A Campanha Nacional em Defesa do Cerrado realiza desde segunda-feira (15), de forma virtual, a Audiência Temática sobre Soberania Alimentar e Sociobiodiversidade no âmbito do Tribunal Permanente dos Povos (TPP) em Defesa dos Territórios do Cerrado. O evento segue nesta terça (16), das 13hs às 16h30 (horário de Brasília).
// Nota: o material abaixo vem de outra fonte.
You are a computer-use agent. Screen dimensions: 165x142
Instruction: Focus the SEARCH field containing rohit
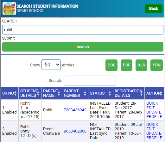coord(83,30)
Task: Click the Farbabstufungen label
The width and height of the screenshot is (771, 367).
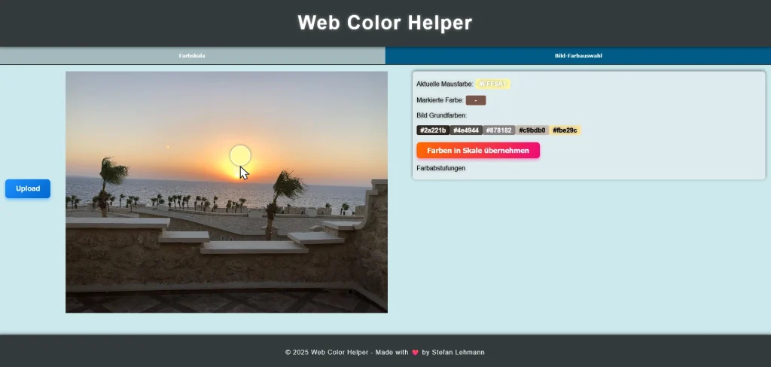Action: [440, 168]
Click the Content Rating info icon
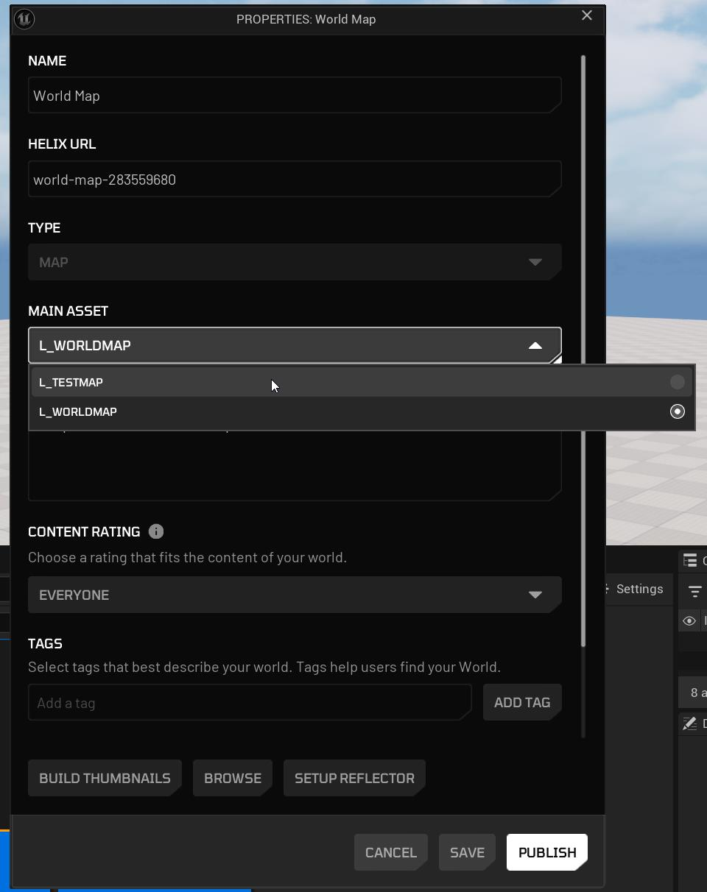The image size is (707, 892). click(x=156, y=531)
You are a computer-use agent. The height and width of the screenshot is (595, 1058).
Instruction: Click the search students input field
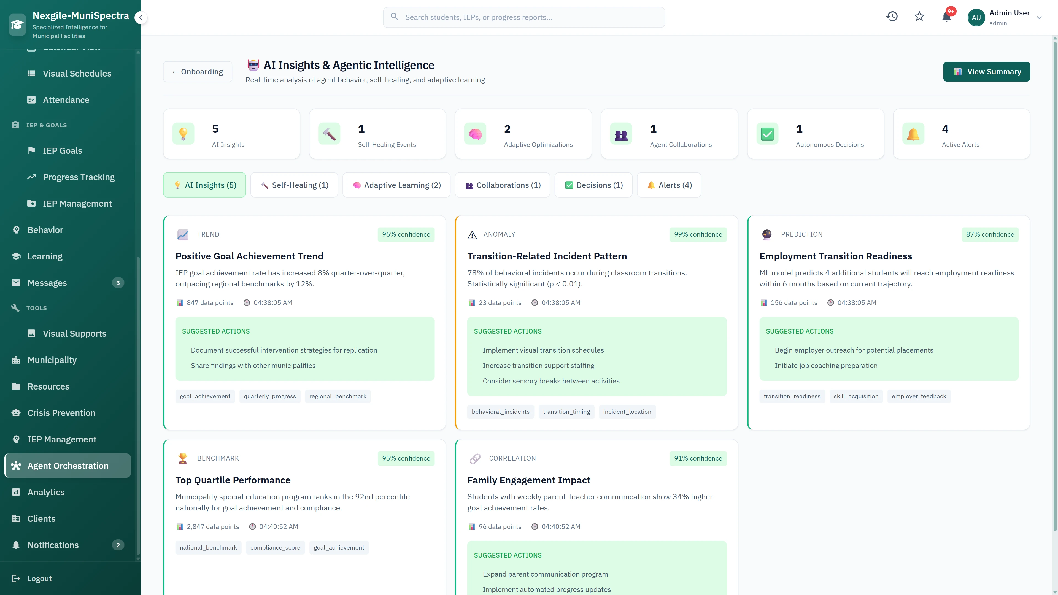click(x=523, y=17)

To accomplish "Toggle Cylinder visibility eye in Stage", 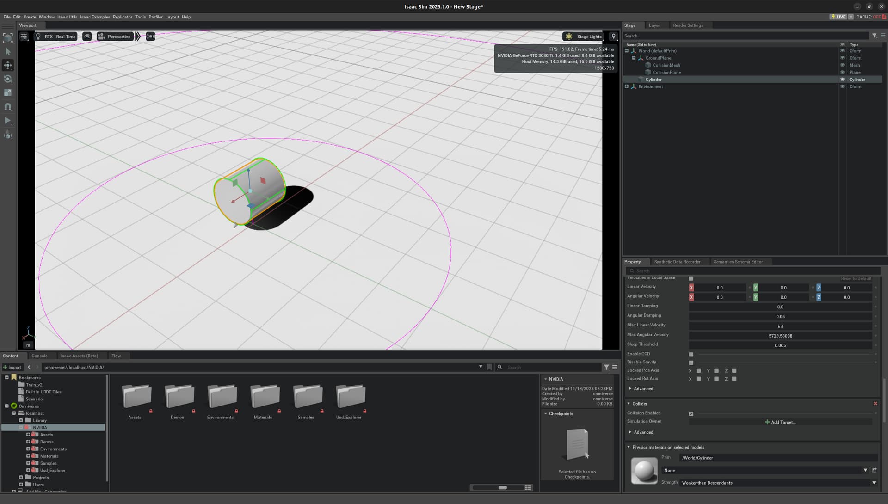I will click(842, 80).
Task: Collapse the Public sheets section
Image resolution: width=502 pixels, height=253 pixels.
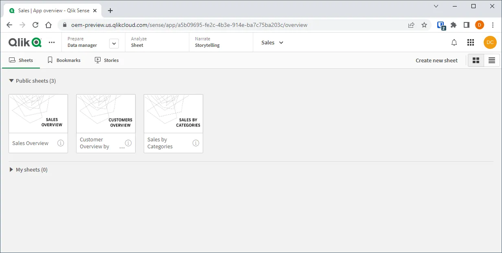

O foco da audiência serão as denúncias sobre a contaminação – especialmente por agrotóxicos – de comunidades e seus territórios, e sobre o desmonte das políticas de segurança alimentar, de comercialização da produção camponesa e dos produtos da sociobiodiversidade. As denúncias apontam que estas violações provocam a desestruturação dos sistemas agrícolas tradicionais, aumentam a fome e ameaçam a saúde coletiva. Em razão do seu caráter sistêmico no tempo e no espaço, as contaminações e desmontes contribuem para o ecocídio do Cerrado e para a ameaça de genocídio cultural dos povos que dele dependem para manter seus modos de vida.

Os membros do júri ouvirão os depoimentos e testemunhos de representantes e assessores/as dos casos e de movimentos dos povos do Cerrado em que essas denúncias estejam mais em evidência. O júri também dialogará com as relatoras de acusação sobre a sistematização dessas denúncias, e com representantes do Sistema de Justiça Brasileiro sobre os desafios para efetivação dos direitos dos povos do Cerrado.

A audiência será transmitida ao vivo pelo canal do YouTube da Campanha Nacional em Defesa do Cerrado.

No dia 29 de março, das 14 às 15hs (horário de Brasília) será transmitida, no mesmo canal da Campanha, uma manifestação pública do júri com as primeiras reações em relação a esta fase do processo instrutório, que constituirá um insumo para a audiência final.

Impacto sobre mulheres

No segundo dia de atividades, representantes da Articulação de Mulheres do Cerrado promoverão um ato político de entrega de um documento específico com denúncias de mulheres dos diversos povos do Cerrado. Raizeiras, quebradeiras de coco, geraizeiras, apanhadoras de flores, camponesas, agricultoras familiares, extrativistas, quilombolas, pescadoras, indígenas e toda a diversidade que se afirma como mulheres do Cerrado mostrarão como as violações apresentadas na audiência recaem de forma desproporcional sobre suas vidas e seus corpos em razão dos papéis social e historicamente atribuídos a elas nas famílias e comunidades.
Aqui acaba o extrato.